What needs to be done:
List every line in the records below that contains the string "This".

Dataset extract:
--- BEGIN ---

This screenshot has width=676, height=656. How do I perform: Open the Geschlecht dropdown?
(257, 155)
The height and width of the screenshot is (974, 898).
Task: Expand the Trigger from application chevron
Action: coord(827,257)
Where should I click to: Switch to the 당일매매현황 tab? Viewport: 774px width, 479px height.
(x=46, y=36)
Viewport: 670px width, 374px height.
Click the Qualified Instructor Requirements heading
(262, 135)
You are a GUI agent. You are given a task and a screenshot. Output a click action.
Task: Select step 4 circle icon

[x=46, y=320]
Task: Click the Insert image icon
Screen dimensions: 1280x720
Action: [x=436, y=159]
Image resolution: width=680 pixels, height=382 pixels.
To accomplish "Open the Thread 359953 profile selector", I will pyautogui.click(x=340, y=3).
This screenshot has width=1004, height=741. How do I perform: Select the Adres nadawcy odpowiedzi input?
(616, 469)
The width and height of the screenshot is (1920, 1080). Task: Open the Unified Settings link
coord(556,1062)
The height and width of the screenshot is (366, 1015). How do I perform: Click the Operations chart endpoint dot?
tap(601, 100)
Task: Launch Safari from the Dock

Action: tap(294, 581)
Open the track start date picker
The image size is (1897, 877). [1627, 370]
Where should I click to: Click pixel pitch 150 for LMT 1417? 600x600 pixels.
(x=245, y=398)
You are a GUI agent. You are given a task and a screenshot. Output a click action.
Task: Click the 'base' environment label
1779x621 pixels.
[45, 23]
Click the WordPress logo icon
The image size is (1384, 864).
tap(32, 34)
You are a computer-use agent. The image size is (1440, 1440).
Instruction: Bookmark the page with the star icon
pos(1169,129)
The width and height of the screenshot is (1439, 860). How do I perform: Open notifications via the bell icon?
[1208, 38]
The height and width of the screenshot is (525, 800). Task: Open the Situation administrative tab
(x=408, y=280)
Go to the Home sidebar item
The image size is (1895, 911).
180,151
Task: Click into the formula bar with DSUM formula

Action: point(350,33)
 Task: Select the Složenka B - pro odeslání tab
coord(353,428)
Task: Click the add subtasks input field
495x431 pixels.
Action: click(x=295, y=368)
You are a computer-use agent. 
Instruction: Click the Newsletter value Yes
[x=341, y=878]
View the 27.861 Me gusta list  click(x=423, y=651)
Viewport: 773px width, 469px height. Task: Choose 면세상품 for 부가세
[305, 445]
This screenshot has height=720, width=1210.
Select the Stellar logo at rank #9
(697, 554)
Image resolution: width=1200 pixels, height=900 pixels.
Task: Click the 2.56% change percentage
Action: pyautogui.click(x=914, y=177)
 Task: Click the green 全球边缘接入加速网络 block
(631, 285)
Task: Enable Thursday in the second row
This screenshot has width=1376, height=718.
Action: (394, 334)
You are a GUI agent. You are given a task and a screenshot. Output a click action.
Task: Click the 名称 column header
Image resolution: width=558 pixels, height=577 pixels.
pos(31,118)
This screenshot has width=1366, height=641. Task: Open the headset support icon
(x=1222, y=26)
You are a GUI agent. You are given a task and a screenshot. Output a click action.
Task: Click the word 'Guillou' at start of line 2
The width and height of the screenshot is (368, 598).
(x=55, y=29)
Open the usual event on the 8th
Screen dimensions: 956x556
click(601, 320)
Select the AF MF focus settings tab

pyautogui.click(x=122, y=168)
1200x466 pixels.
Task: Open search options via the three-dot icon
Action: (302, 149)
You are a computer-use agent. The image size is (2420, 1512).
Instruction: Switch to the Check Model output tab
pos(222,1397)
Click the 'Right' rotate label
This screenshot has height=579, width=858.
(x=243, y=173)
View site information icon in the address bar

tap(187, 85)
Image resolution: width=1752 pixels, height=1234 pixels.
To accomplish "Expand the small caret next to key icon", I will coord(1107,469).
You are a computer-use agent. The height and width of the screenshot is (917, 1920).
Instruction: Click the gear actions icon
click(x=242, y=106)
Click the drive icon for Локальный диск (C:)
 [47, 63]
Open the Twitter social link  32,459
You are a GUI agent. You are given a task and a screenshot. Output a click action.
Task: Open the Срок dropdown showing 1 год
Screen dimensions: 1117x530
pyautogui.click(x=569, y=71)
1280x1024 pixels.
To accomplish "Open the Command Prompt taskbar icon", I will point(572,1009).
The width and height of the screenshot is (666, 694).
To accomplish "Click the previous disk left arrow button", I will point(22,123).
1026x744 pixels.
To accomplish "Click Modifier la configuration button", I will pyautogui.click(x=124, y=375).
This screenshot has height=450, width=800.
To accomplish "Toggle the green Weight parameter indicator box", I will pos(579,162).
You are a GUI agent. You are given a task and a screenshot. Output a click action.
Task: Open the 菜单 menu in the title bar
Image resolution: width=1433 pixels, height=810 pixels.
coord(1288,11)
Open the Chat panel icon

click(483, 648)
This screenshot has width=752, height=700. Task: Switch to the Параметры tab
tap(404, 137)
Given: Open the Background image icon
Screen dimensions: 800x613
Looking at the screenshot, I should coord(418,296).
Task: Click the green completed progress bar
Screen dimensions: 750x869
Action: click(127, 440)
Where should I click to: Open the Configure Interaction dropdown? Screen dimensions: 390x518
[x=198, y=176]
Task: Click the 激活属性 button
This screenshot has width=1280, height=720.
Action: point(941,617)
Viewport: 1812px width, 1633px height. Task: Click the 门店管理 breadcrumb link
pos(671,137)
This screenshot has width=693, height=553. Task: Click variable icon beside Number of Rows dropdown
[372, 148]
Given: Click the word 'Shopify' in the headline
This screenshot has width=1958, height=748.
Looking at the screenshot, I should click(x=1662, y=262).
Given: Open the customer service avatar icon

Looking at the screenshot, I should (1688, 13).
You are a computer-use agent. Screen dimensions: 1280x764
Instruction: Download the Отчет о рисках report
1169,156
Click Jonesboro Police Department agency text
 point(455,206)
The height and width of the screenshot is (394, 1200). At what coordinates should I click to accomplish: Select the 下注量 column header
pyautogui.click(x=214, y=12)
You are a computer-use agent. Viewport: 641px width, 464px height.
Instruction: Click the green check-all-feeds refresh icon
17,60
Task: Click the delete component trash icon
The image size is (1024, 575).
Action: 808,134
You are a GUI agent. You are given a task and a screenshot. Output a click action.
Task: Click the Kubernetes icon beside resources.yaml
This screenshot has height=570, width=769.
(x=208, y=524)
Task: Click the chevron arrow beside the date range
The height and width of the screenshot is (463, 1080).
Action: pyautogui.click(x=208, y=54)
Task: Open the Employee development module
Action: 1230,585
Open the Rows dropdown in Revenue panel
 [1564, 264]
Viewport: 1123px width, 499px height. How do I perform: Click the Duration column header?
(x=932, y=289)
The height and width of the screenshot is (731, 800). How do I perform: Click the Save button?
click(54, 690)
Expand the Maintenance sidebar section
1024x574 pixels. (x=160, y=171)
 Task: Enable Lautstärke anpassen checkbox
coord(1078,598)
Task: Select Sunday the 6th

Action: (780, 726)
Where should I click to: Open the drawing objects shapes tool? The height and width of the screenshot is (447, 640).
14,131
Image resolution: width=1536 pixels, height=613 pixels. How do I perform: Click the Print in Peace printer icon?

--- END ---

Output of the task:
This screenshot has width=676, height=656. How do I perform: Open the Geschlecht dropdown?
This screenshot has width=1004, height=741. How do I perform: Select the Adres nadawcy odpowiedzi input?
This screenshot has height=720, width=1210.
This screenshot has width=1376, height=718.
This screenshot has width=1366, height=641. Task: Open the headset support icon
This screenshot has height=579, width=858.
This screenshot has height=450, width=800.
This screenshot has width=752, height=700. Task: Switch to the Параметры tab
This screenshot has width=1280, height=720.
This screenshot has width=693, height=553. Task: Click variable icon beside Number of Rows dropdown
This screenshot has width=1958, height=748.
This screenshot has height=570, width=769.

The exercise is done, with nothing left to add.